Analyzing Stub Matching with Reflection Coefficients
 

Dr. Honeydew wrote:
Either you believe in the superposition principle in linear
systems, or you don't. He obviously doesn't.

Superposition is known to fail in nonlinear systems.
A source is obviously not linear. The V/I of an active
dynamic source resists any attempt at linear
superposition. How does your superposition work
when you try to spit up a fire hose?
--
73, Cecil, http://www.qsl.net/w5dxp

Analyzing Stub Matching with Reflection Coefficients
 

Cecil Moore wrote:
The *NET* power at any point on a lossless stub is
zero so that is no big deal. The standing wave
current is always 90 degrees out of phase with
the standing wave current so cos(90) = 0. At a
voltage node, all of the energy has simply moved
into the magnetic field.

With 4 amps of RF current at that voltage "null",
how could zero joules/sec possibly exist at that
point? Methinks there are some I^2*Z0 joules/sec
in that 4 amps of RF EM current that necessarily
must be traveling at c(VF).
--
73, Cecil, http://www.qsl.net/w5dxp

Analyzing Stub Matching with Reflection Coefficients
 

Cecil Moore wrote:
Dr. Honeydew wrote:

Either you believe in the superposition principle in linear
systems, or you don't. He obviously doesn't.

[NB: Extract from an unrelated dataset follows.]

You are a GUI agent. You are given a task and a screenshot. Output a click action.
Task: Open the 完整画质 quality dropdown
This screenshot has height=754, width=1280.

Superposition is known to fail in nonlinear systems.
A source is obviously not linear.

Sources are linear. Consider the classic voltage source.. it has zero
impedance. You can stack as many voltage sources as you like, and the
voltage at the top of the stack is the same as the sum of the individual
voltages.



The V/I of an active
dynamic source resists any attempt at linear
superposition.

- a practical RF source, perhaps, might be nonlinear, although it's
pretty easy to come close.. Consider an oscillator isolated by an
isolator or a big pad.

How does your superposition work
when you try to spit up a fire hose?

Just fine. No different than receiving a faint signal superimposed on a
large interfering signal at a different frequency.